Gandini et al. compared the bone age assessed from hand-wrist radiographs using Björk’s method and from cervical vertebrae on cephalometric radiographs using CVMS method by Baccetti, Franchi and McNamary. The study group consisted of 30 patients (14 boys and 16 girls) aged 7–18. The authors proved that the assessment of bone age from cervical vertebrae can be considered an accurate and reproducible method and they confirmed this by reexamining the radiographs after a period of 6 months [32].

The studies of subsequent authors, such as: Mitani and Sato in 1992; Garcia-Fernandez et al. in 1998; Baccetti, Franchi and McNamara Jr. in 2000, 2002 and 2005; Pancherz and Szyszka in 2000, San Roman et al. in 2002, Flores-Mir et al. in 2006 and Gandini et al. in 2006 confirmed that bone age assessed from cervical vertebrae is an equally good method for evaluation of skeletal maturity as hand and wrist radiographs [15,16,21-24,26,27,33-35].

According to Baccetti, Franchi and McNamary, there is no difference between assessing skeletal maturity using CVM method and using hand-wrist method [15].

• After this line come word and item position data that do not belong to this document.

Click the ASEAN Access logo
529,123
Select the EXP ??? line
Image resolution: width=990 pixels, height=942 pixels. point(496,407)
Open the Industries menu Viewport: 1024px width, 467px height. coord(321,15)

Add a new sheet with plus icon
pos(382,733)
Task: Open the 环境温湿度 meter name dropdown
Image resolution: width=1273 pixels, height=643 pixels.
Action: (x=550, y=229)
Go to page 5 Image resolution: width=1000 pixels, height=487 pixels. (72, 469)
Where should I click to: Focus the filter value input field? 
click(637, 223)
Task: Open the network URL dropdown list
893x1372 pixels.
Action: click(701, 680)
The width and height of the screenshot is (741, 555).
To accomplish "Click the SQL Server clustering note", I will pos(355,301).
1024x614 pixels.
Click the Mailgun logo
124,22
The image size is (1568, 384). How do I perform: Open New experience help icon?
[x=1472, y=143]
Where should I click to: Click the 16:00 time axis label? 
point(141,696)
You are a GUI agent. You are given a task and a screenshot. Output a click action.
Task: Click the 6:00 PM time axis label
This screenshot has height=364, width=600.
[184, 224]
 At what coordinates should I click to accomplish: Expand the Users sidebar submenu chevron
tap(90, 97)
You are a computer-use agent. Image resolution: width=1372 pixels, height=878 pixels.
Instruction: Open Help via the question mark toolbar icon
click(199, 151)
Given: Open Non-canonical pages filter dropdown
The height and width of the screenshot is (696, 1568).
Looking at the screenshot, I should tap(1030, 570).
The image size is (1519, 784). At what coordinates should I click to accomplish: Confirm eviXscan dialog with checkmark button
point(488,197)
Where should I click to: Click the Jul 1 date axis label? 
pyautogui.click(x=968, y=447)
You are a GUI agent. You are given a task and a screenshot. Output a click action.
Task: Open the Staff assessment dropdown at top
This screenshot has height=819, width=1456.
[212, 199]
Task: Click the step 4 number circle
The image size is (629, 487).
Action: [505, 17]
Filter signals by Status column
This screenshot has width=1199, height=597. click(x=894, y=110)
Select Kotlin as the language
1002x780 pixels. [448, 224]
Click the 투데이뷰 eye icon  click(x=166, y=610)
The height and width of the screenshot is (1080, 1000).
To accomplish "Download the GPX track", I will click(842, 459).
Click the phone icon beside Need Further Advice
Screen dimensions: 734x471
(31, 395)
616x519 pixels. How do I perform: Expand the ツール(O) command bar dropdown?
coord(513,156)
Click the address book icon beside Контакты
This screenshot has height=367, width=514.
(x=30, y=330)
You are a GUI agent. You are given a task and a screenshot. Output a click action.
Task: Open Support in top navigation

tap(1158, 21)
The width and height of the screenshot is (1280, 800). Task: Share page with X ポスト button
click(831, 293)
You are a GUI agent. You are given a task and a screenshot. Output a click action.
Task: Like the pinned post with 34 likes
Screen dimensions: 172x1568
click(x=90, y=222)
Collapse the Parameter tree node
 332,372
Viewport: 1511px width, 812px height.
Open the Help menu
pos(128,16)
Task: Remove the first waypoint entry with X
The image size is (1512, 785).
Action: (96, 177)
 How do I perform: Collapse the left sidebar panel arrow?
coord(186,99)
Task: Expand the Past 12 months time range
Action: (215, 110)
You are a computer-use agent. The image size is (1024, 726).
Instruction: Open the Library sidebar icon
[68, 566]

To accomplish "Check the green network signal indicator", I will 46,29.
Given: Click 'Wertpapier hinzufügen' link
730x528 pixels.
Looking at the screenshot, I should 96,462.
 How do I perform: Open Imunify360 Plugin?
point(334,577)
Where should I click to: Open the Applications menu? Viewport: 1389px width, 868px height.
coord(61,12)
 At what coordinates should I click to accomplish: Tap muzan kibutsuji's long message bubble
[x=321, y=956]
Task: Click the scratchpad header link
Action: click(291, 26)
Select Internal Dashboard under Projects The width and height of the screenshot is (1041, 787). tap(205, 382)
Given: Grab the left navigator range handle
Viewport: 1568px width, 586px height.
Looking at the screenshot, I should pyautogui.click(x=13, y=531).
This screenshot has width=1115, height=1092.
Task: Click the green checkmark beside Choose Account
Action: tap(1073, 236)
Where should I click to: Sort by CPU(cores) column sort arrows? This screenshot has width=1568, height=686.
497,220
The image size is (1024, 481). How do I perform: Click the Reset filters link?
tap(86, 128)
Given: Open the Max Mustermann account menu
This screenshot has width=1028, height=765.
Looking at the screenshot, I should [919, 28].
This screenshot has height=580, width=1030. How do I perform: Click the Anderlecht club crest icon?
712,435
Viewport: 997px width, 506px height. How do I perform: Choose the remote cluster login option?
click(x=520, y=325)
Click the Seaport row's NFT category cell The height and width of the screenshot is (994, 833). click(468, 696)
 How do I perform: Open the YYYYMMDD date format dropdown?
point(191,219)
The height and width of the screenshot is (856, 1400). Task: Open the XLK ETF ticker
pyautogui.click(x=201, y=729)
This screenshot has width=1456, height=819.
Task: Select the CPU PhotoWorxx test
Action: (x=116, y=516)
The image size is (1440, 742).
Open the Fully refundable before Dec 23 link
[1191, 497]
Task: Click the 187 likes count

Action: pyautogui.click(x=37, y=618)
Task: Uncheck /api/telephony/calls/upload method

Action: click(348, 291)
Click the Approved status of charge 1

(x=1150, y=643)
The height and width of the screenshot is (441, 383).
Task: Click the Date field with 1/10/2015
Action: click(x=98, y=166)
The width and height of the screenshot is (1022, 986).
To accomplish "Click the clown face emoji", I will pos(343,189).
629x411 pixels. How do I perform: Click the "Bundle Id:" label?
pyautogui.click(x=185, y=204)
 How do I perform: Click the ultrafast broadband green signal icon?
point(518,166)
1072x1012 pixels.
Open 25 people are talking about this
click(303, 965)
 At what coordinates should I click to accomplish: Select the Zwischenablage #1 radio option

The ability to accurately assess skeletal maturity from cervical vertebrae without the need to take additional radiographs could improve orthodontic diagnostics and therapeutic decisions. The simplicity of the technique and ease of use should encourage orthodontists to employ this method for assessing skeletal maturity.

Conclusions

The analysis of cervical vertebrae in cephalometric radiographs appears to be the most desirable method of bone age assessment. That is why a cephalometric radiograph is one of the main diagnostic tools used in orthodontics. Together with dental casts, they constitute the main source of information regarding treatment plan as well as evaluating its course and outcome. The assessment of a patient’s skeletal maturity holds a particularly important place in orthodontics, because the choice of orthodontic and orthopedic treatment depends on it. The application of bone age assessment methods using cephalometric radiographs to evaluate cervical vertebrae helps limit patient’s exposure to X-ray radiation and reduces the time needed to plan the treatment.

Performing the analysis on routinely taken cephalograms eliminates the need for additional exposure to X-ray radiation and shortens the duration of examination.

The CVM method by Baccetti et al. can certainly replace the hand-wrist method in bone age assessment.